(TUGAS SINGKAT A): Tukar setiap "icon" dengan "symbol" pada catatan, mulai dari baris yang memuat "Click the fullscreen" hingga akhir catatan, lalu tuliskan kembali baris-baris itu tanpa mengubah bagian lainnya.

(BACAAN):
----------------

HEADLINEKARAWANG

Rajungan Langka, Nelayan Murka

TUNTUT GANTI RUGI: Sejumlah emak-emak Pasirputih, Desa Sukajaya, Kecamatan Cilamaya Kulon, mendatangi kantor Pemkab Karawang, Senin (20/1). Mereka merasa dirugikan akibat kebocoran minyak mentah Pertamina.

Pertamina Diminta Tanggung Jawab

KARAWANG, RAKA – Merasa dirugikan akibat kebocoran minyak mentah Pertamina Hulu Energi Offshore North West Java (PHE ONWJ) yang mencemari laut Karawang, ratusan nelayan dari Cilamaya Wetan mendatangi kantor bupati Karawang, Senin (20/1).

Kedatangan ratusan nelayan dari Pasirputih, Desa Sukajaya, itu merupakan bentuk kekesalan terhadap kondisi laut di Karawang yang tercemar sejak bulan Juli 2019, karena membuat para nelayan kehilangan pendapatan dari tangkapan rajungan yang selama ini menjadi mata pencahariannya.

Setibanya di depan pintu gerbang kantor bupati, para nelayan yang datang menggunakan empat mobil truk itu langsung turun dan memaksa masuk. Pintu gerbang yang sudah ditutup rapat, sempat berhasil dibuka oleh desakan massa aksi yang memaksa untuk masuk. Namun pihak keamanan yang berada di lokasi bisa meredam desakan dari massa yang sebagian besar emak-emak paruh baya. “Saya punya anak 10 sampai susah makan karena tidak ada rajungan yang bisa didapatkan. Itu semua karena laut tercemar oleh Pertamina,” teriak Wartinah kesal.

TUNTUTAN: Ratusan warga Pasirputih membentangkan tuntutan di depan kantor Pemkab Karawang.

Sembari memegang pengeras suara, Wartinah yang merupakan salah satu nelayan di Pasirputih, itu terus berteriak menyampaikan aspirasi dan kekecewaannya. Ia juga menagih kompensasi yang dijanjikan akan diberikan kepada para masyarakat yang terdampak. “Jangan hanya duduk enak di sana (kantor pemda). Lihat kami yang sangat kesusahan. Jangan janji-janji doang,” ujarnya.

----------------

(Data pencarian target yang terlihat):

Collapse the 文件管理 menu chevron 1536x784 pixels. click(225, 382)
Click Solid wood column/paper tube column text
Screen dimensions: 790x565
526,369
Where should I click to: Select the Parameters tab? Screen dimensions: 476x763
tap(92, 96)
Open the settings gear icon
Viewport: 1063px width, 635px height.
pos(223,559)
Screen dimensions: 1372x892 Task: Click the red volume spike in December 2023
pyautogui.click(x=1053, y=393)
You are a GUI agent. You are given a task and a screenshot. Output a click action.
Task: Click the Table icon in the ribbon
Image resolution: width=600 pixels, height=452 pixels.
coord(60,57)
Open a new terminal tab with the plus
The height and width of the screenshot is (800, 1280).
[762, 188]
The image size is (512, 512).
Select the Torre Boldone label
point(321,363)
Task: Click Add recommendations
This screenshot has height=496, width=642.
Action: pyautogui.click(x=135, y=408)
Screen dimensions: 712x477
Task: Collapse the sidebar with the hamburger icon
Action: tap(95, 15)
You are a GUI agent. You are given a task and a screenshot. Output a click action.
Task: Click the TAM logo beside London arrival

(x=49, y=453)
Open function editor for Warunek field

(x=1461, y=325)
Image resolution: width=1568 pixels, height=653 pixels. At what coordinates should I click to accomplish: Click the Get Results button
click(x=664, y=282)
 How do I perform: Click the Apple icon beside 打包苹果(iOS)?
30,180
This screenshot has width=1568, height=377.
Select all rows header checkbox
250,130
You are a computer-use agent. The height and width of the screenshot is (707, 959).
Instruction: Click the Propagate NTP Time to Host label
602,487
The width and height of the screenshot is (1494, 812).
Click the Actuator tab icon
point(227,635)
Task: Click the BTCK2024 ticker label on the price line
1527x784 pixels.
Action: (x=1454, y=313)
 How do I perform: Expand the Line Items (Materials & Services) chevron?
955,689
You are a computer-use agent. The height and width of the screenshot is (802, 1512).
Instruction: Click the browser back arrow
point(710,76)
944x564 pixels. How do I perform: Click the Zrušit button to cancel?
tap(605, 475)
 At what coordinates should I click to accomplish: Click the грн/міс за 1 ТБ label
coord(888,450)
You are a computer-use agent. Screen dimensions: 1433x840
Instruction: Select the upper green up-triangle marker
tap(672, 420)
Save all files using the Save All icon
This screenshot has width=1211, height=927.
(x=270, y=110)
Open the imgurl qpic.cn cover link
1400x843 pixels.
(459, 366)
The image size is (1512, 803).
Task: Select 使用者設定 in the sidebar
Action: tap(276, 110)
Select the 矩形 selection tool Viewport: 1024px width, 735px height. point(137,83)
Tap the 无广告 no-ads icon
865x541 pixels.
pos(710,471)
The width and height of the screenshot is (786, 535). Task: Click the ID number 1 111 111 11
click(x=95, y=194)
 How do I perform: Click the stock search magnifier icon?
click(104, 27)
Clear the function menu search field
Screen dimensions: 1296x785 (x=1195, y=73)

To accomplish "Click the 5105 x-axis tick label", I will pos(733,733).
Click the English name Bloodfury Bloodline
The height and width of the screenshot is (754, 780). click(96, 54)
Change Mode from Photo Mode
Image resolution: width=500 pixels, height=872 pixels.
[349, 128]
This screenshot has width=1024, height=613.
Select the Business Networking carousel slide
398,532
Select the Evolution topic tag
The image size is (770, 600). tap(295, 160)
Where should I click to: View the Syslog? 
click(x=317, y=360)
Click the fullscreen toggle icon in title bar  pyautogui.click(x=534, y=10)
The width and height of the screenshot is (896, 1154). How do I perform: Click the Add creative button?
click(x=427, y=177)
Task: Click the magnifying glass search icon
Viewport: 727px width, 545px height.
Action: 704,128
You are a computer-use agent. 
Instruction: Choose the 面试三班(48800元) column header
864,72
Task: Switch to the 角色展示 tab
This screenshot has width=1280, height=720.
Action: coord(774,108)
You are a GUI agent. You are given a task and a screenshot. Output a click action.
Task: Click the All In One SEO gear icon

----------------

(TUGAS SINGKAT B): Lanjutkan berita tentang aksi nelayan Karawang yang menuntut tanggung jawab Pertamina atas pencemaran laut, mulai setelah kalimat terakhirnya.

(HASIL TUGAS A):
Click the fullscreen toggle symbol in title bar  pyautogui.click(x=534, y=10)
The width and height of the screenshot is (896, 1154). How do I perform: Click the Add creative button?
click(x=427, y=177)
Task: Click the magnifying glass search symbol
Viewport: 727px width, 545px height.
Action: 704,128
You are a computer-use agent. 
Instruction: Choose the 面试三班(48800元) column header
864,72
Task: Switch to the 角色展示 tab
This screenshot has width=1280, height=720.
Action: coord(774,108)
You are a GUI agent. You are given a task and a screenshot. Output a click action.
Task: Click the All In One SEO gear symbol

(HASIL TUGAS B):
Warga lainnya, Icah (60) mengatakan, jika laut tidak tercemar oleh limbah minyak, rajungan yang berhasil ditangkap oleh suaminya dalam sehari bisa mencapai 20 kilogram. Namun karena kondisi laut tercemar oleh tumpahan minyak, untuk menangkap 10 ekor rajungan saja sangat sulit. “Sehari paling dapat satu atau tiga rajungan. Karena rajungannya pada mati gara-gara lautnya tercemar,” ungkapnya.

Massa aksi lain, Eha Soleha (30) mengatakan, sejak bulan Juli lalu tak ada kejelasan mengenai kompensasi yang akan diberikan. Makanya para nelayan ingin menagih kompensasi yang seharusnya didapat, karena menjadi korban pencemaran tersebut. Terlebih pada bulan November, Desember dan Januari seharusnya pendapatan para nelayan dari hasil tangkapan rajungan sedang melimpah. “50 kg sampai satu kwintal sehari biasanya di bulan Desember sampai Januari ini. Panen seharusnya, tapi malah gak ada sama sekali. Dulu memang pernah ada yang diberikan kompensasi tapi tidak semuanya,” tutur Eha yang mengaku istri seorang nelayan.

Kepala Dinas Lingkungan Hidup dan Kebersihan Kabupaten Karawang Wawan Setiawan yang melakukan mediasi dengan para nelayan mengatakan, nelayan di Pasirputih itu dampak baru yang timbul karena adanya tumpahan minyak sejak bulan Juli. Pemerintah daerah akan berkoordinasi dengan Pertamina dan akan membahas masalah tersebut. Untuk sementara para nelayan akan diberikan beras sebagai kompensasi atas kerugian yang dialaminya. “Tadi pak sekda mengambil langkah untuk koordinasi dan mengundang Pertamina. Nanti akan didata dan diverifikasi lagi. Karena ini baru,” katanya.

Koordinator aksi Masruin mengatakan, tuntutannya untuk mencairkan kompensasi dari Pertamina ditunda selama satu bulan, untuk menunggu kajian dari pihak terkait. “Pokoknya kami meminta kedepan uang kemanusiaan itu dicairkan. Untuk sementara kami akan dikasih beras,” ujarnya.

Ia juga menuturkan, perekonomian atau aktivitas para nelayan di Pasirputih lumpuh total. Padahal seharusnya pada bulan November, Desember dan Januari satu orang nealayan bisa mendapatkan Rp300 ribu dalam sehari dari hasil tangkapan rajungan. “Jika dirata-ratakan kerugian kami Rp300 ribu sehari. Karena ini waktunya kita panen. Rajungan lagi banyak di bulan ini,” terangnya. (nce)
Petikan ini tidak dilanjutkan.